La sentenza in esame offre diversi spunti di riflessione. In primo luogo, evidenzia come, anche in presenza di un’irregolarità formale apparentemente chiara (come l’omessa apposizione della formula esecutiva), sia necessario un’analisi più approfondita che tenga conto dell’effettivo pregiudizio subito dalla parte opponente. In secondo luogo, la decisione sottolinea l’importanza di una visione d’insieme del contenzioso, considerando non solo il singolo atto impugnato, ma anche le eventuali azioni correlate intraprese dalle parti.

Infine, è interessante notare come il Tribunale abbia applicato la normativa previgente alla “Riforma Cartabia“, dimostrando la necessità di una costante attenzione alle modifiche legislative e alla loro entrata in vigore, soprattutto in un ambito delicato come quello delle procedure esecutive.

ESTRATTO DELLA SENTENZA

L’opposizione è fondata e va accolta. Non è superfluo rilevare che la disciplina da applicare al caso di specie in tema di regolarità formale del titolo esecutivo è quella antecedente alla c.d. Riforma Cartabia, entrata in vigore dal 1° marzo 2023 ex decreto n. 149/2022, che modificando l’art. 475 c.p.c. ha abrogato la formula esecutiva e quindi l’obbligatorietà della relativa apposizione sul titolo esecutivo, prevedendo, per la validità del titolo ai fini della esecuzione forzata, soltanto l’attestazione di conformità del titolo all’originale. Ante Riforma Cartabia l’originaria disposizione contenuta nell’art. 475 c.p.c. prevedeva che le sentenze e gli altri provvedimenti dell’autorità giudiziaria, per valere come titolo per l’esecuzione forzata, dovevano essere muniti della formula esecutiva rilasciata dal cancelliere dell’ufficio che aveva pronunciato il provvedimento. […] Posto che, inequivocabilmente, il decreto ingiuntivo è stato notificato alla debitrice privo della formula esecutiva, per ciò solo, l’eccezione sollevata dalla [opponente] è fondata, deve parimenti darsi atto che l’attrice ha inoltre negato l’esistenza del diritto di credito vantato dalla società convenuta allegando che avrebbe svolto opposizione alla domanda monitoria, come di fatto ha dato prova indicando gli estremi della causa (r.g. n. 5708/23 dinanzi al Giudice di Pace di Lecce Dott.ssa Santoro) in segno di concreto interesse dell’attrice a voler demolire la pretesa creditoria che, se illegittima, sarebbe senz’altro foriera di pregiudizio per la parte destinataria della stessa.

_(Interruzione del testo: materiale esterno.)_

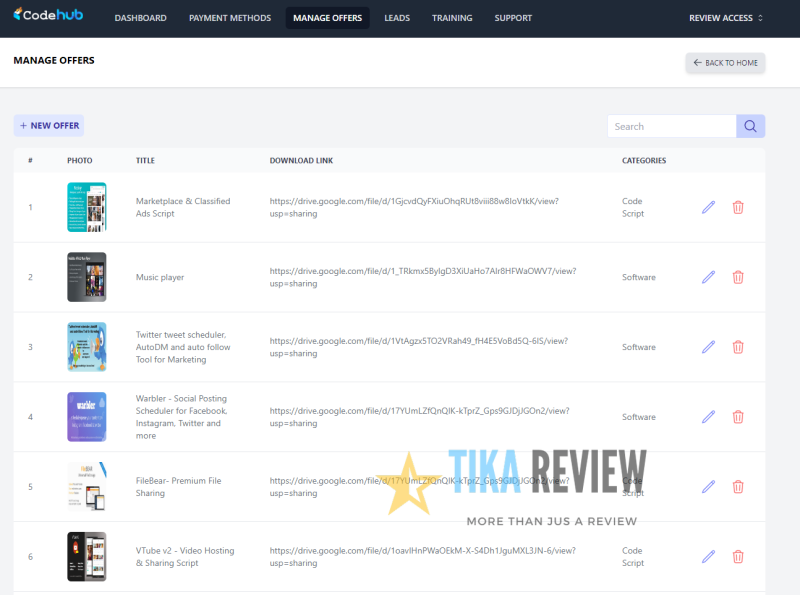Open the Training section
Image resolution: width=800 pixels, height=595 pixels.
pyautogui.click(x=452, y=17)
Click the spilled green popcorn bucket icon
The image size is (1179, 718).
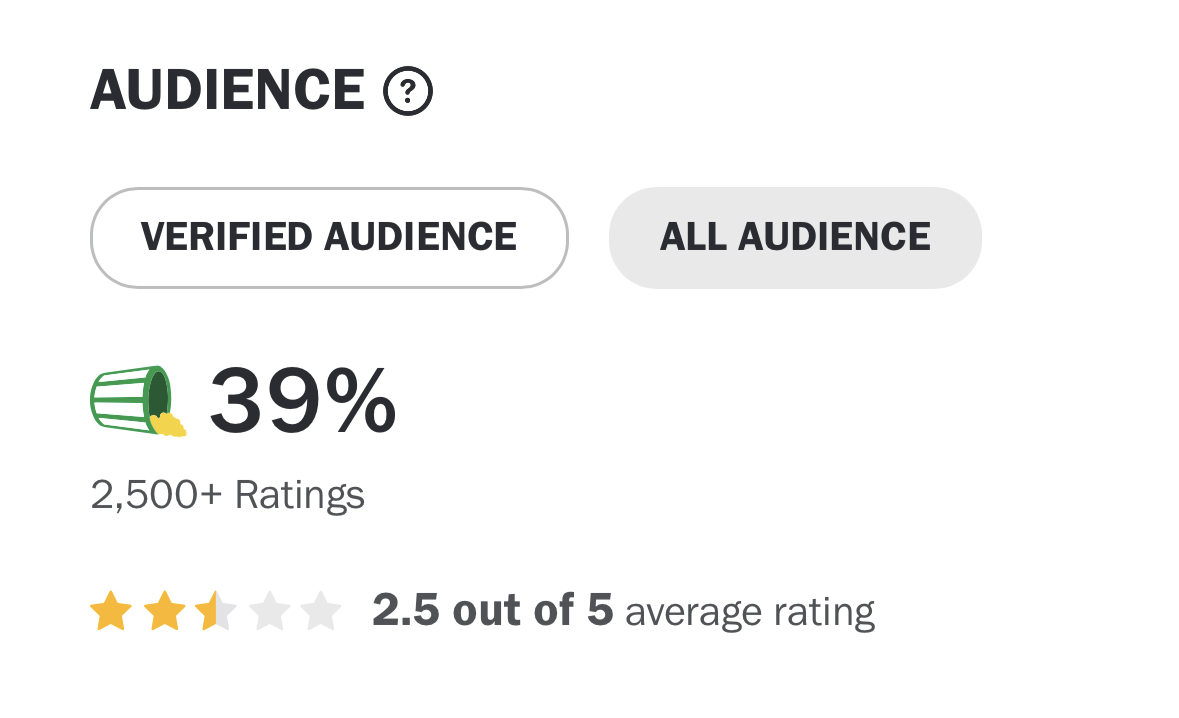138,401
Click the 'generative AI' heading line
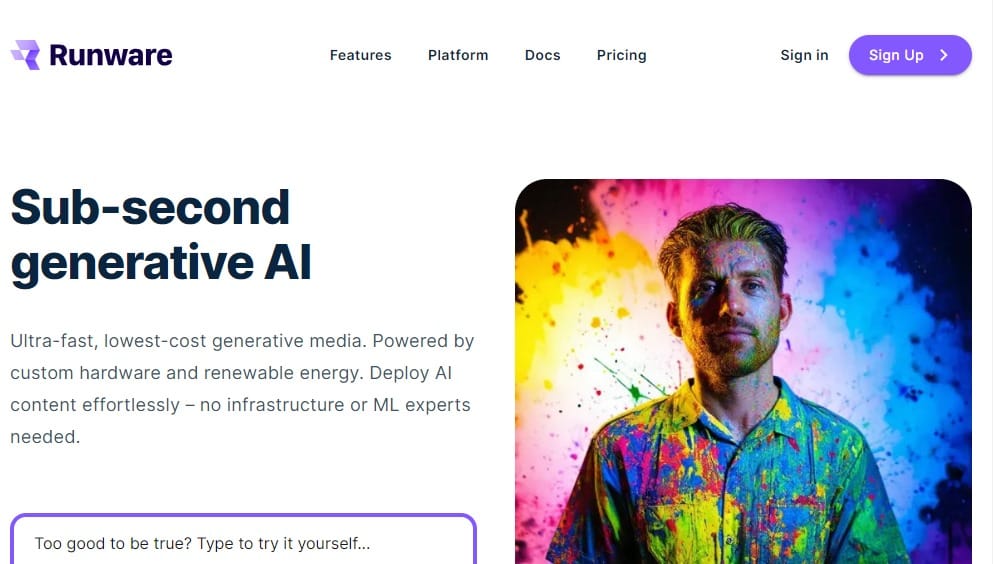This screenshot has height=564, width=993. click(x=161, y=263)
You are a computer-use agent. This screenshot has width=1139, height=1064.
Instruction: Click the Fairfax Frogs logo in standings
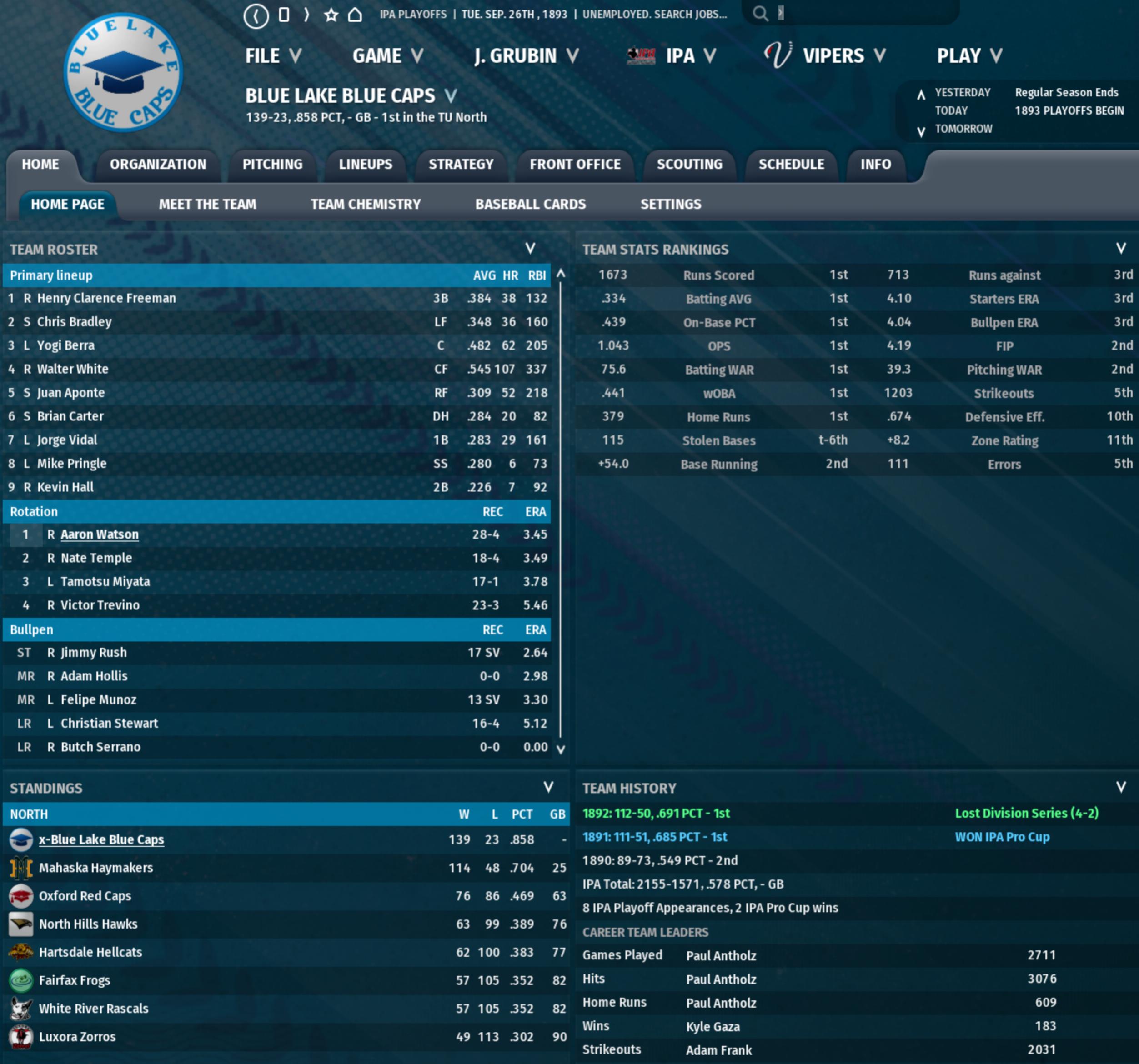21,980
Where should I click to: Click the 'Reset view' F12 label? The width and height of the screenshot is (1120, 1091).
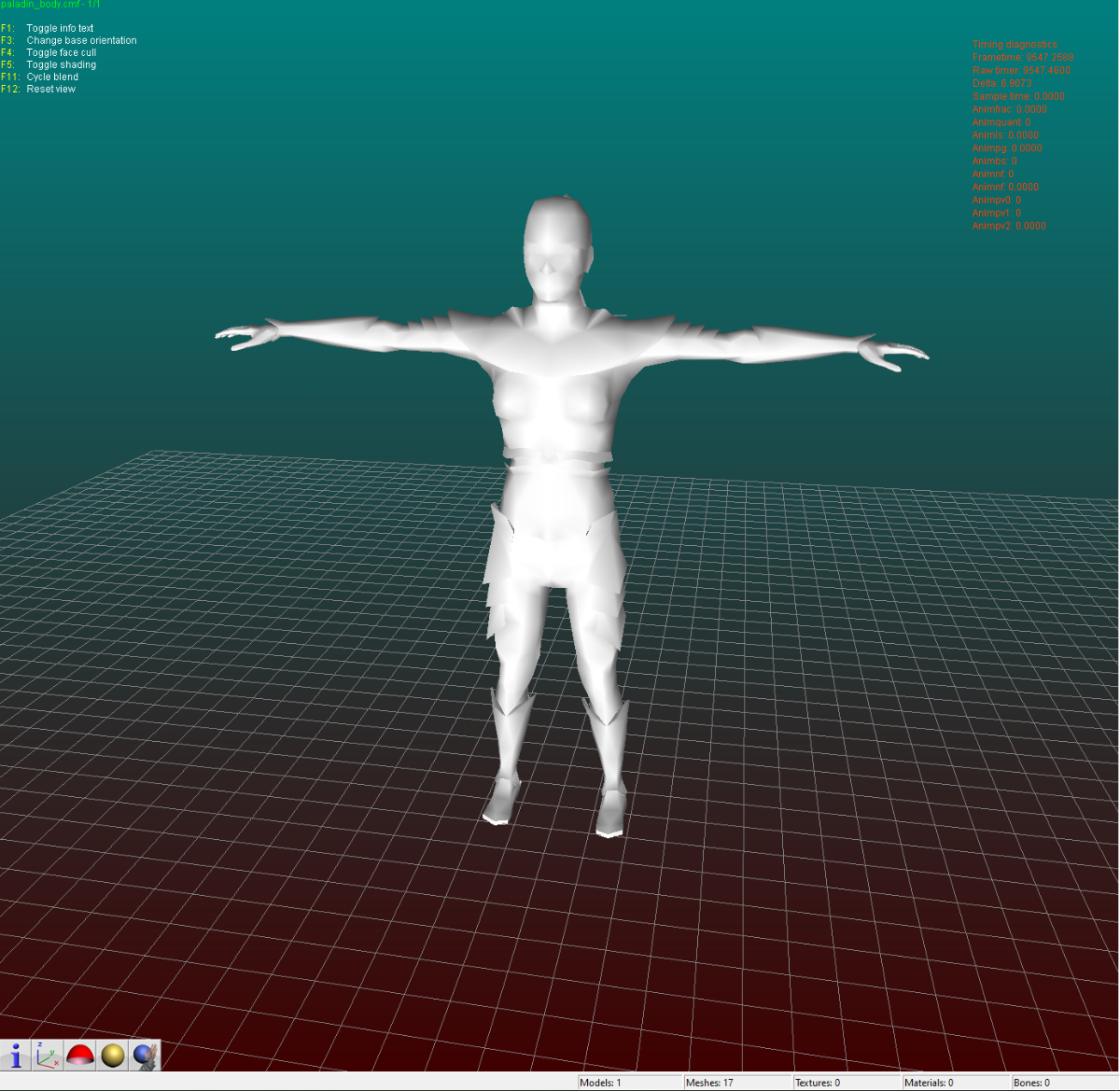point(50,89)
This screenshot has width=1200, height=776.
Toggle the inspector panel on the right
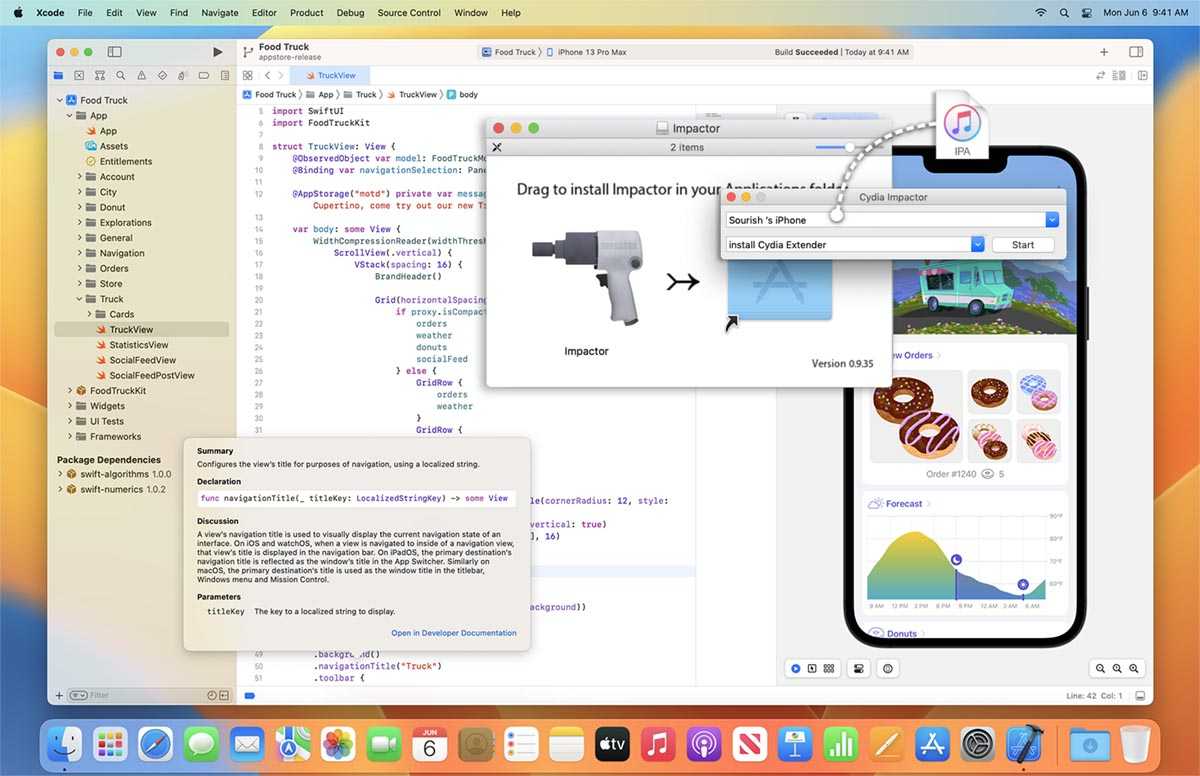(x=1136, y=52)
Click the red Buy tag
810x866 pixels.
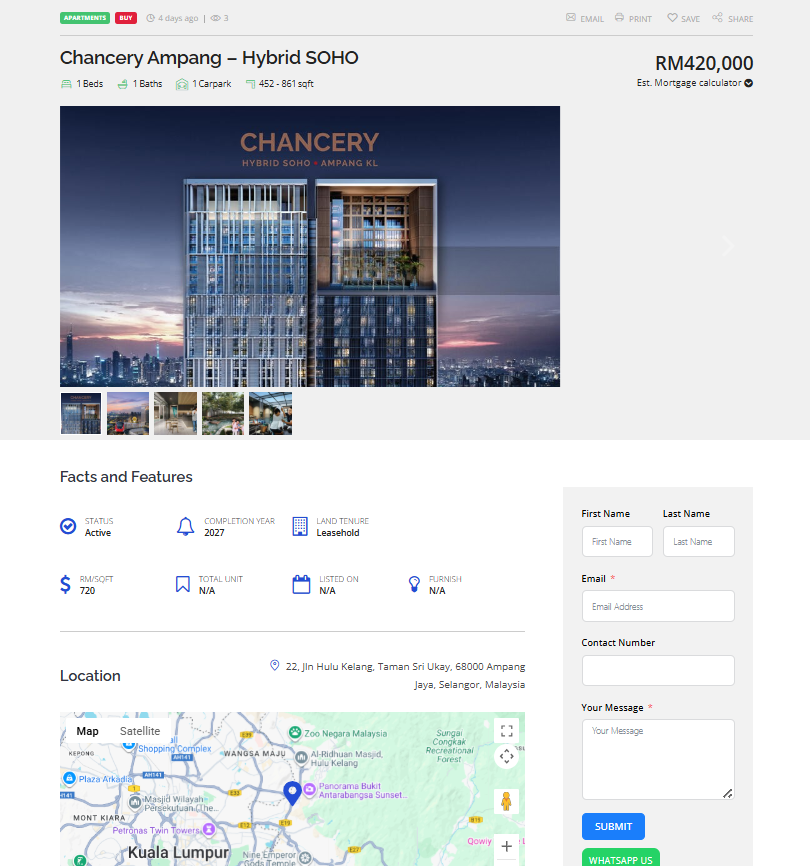[126, 18]
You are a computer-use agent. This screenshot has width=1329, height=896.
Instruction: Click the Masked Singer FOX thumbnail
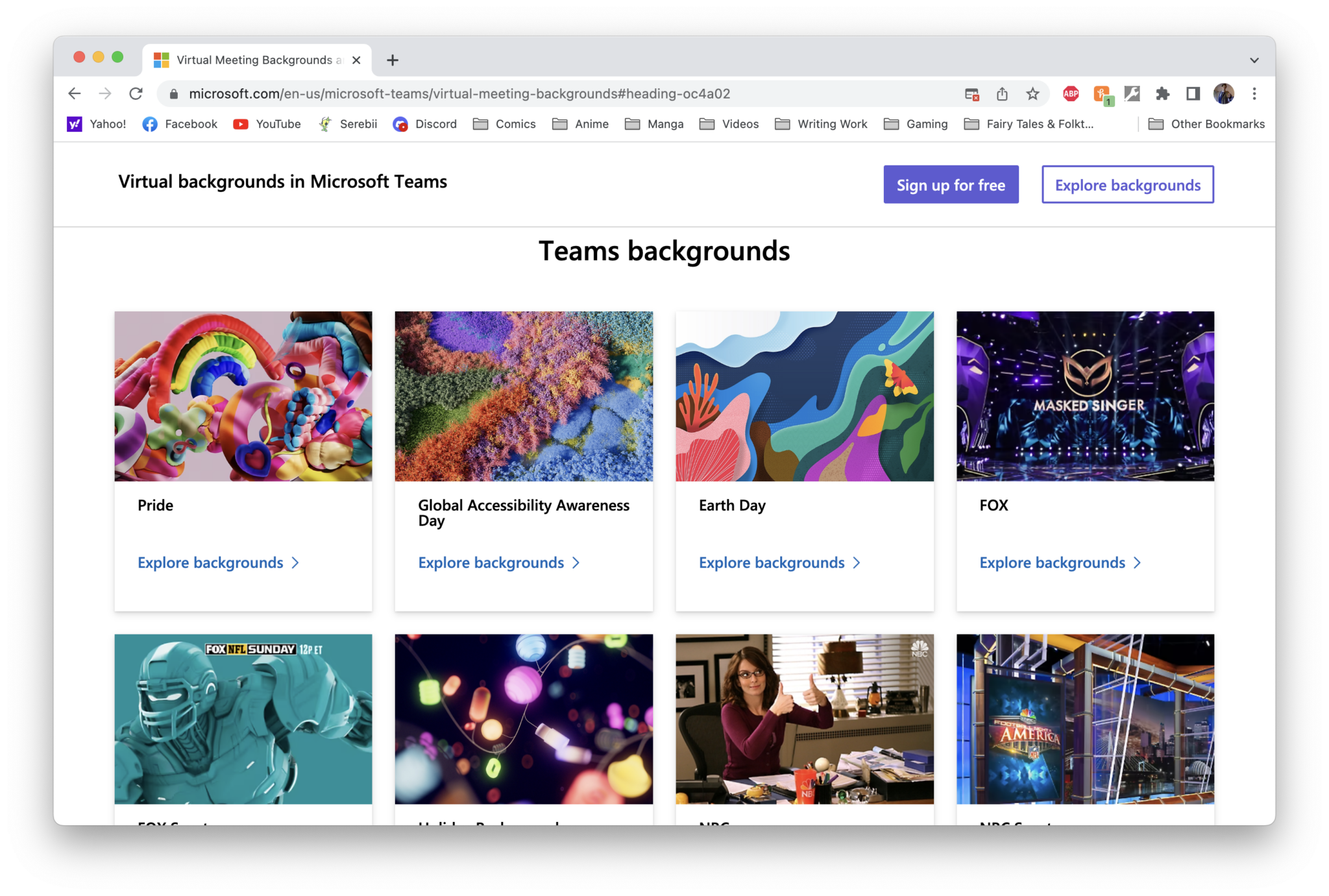pyautogui.click(x=1084, y=396)
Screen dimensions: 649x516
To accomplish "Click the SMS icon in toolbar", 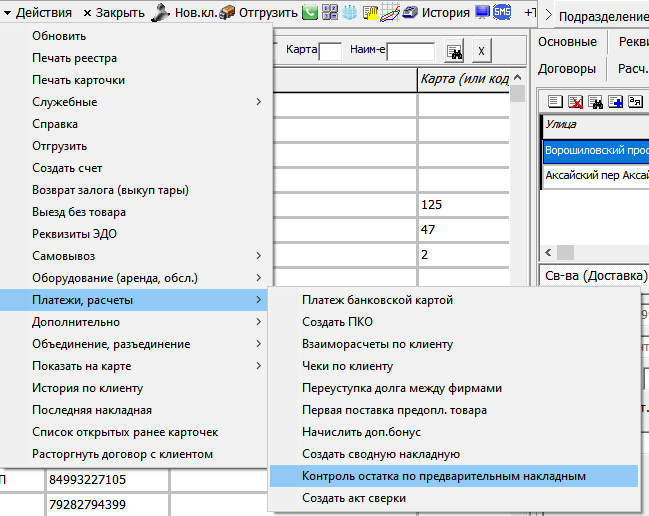I will click(x=502, y=13).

Pertanto, in linea con l’anzidetto orientamento giurisprudenziale – che ritiene ammissibile l’opposizione agli atti esecutivi soltanto se accompagnata anche dal pregiudizio subito dal debitore che, nello specifico, pur non dimostrato dall’attrice nel presente giudizio, limitato alla sola denuncia della irregolarità formale del titolo, è stato comunque prospettato dalla [opponente] che ha svolto autonomo processo avverso il decreto ingiuntivo – l’opposizione deve essere accolta cui consegue la nullità del precetto.